** Records from a data collection **
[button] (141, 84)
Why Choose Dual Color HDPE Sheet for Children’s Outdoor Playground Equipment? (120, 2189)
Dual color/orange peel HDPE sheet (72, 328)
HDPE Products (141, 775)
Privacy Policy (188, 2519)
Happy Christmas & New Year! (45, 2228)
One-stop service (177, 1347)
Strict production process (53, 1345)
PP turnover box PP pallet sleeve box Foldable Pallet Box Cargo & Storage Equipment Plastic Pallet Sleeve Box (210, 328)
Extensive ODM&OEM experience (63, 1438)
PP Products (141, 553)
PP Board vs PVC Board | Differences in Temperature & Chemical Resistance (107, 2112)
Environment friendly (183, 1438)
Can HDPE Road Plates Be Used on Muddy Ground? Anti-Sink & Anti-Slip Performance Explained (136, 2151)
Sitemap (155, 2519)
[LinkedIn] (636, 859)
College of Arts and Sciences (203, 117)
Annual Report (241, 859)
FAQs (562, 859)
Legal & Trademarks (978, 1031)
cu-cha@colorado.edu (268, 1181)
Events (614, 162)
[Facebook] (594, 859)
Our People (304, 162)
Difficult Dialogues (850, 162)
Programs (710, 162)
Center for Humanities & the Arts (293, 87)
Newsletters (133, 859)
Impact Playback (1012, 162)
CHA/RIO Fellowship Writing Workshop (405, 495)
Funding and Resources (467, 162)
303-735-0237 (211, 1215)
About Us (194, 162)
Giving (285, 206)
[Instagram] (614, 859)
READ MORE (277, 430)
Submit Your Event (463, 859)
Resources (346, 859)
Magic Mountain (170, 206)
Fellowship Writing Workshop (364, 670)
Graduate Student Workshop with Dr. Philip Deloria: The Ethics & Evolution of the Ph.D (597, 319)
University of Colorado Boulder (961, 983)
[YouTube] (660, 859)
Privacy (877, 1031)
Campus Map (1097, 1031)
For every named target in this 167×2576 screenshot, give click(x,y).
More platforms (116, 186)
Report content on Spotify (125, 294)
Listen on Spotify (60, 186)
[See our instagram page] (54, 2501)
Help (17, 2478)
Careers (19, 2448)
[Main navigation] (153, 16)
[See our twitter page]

** WHAT IS REQUIRED **
Reproduce the data exactly. Keep every line intact.

** SOLUTION **
[button] (141, 84)
Why Choose Dual Color HDPE Sheet for Children’s Outdoor Playground Equipment? (120, 2189)
Dual color/orange peel HDPE sheet (72, 328)
HDPE Products (141, 775)
Privacy Policy (188, 2519)
Happy Christmas & New Year! (45, 2228)
One-stop service (177, 1347)
Strict production process (53, 1345)
PP turnover box PP pallet sleeve box Foldable Pallet Box Cargo & Storage Equipment Plastic Pallet Sleeve Box (210, 328)
Extensive ODM&OEM experience (63, 1438)
PP Products (141, 553)
PP Board vs PVC Board | Differences in Temperature & Chemical Resistance (107, 2112)
Environment friendly (183, 1438)
Can HDPE Road Plates Be Used on Muddy Ground? Anti-Sink & Anti-Slip Performance Explained (136, 2151)
Sitemap (155, 2519)
[LinkedIn] (636, 859)
College of Arts and Sciences (203, 117)
Annual Report (241, 859)
FAQs (562, 859)
Legal & Trademarks (978, 1031)
cu-cha@colorado.edu (268, 1181)
Events (614, 162)
[Facebook] (594, 859)
Our People (304, 162)
Difficult Dialogues (850, 162)
Programs (710, 162)
Center for Humanities & the Arts (293, 87)
Newsletters (133, 859)
Impact Playback (1012, 162)
CHA/RIO Fellowship Writing Workshop (405, 495)
Funding and Resources (467, 162)
303-735-0237 (211, 1215)
About Us (194, 162)
Giving (285, 206)
[Instagram] (614, 859)
READ MORE (277, 430)
Submit Your Event (463, 859)
Resources (346, 859)
Magic Mountain (170, 206)
Fellowship Writing Workshop (364, 670)
Graduate Student Workshop with Dr. Philip Deloria: The Ethics & Evolution of the Ph.D (597, 319)
University of Colorado Boulder (961, 983)
[YouTube] (660, 859)
Privacy (877, 1031)
Campus Map (1097, 1031)
For every named target in this 167×2576 screenshot, give click(x,y).
More platforms (116, 186)
Report content on Spotify (125, 294)
Listen on Spotify (60, 186)
[See our instagram page] (54, 2501)
Help (17, 2478)
Careers (19, 2448)
[Main navigation] (153, 16)
[See our twitter page]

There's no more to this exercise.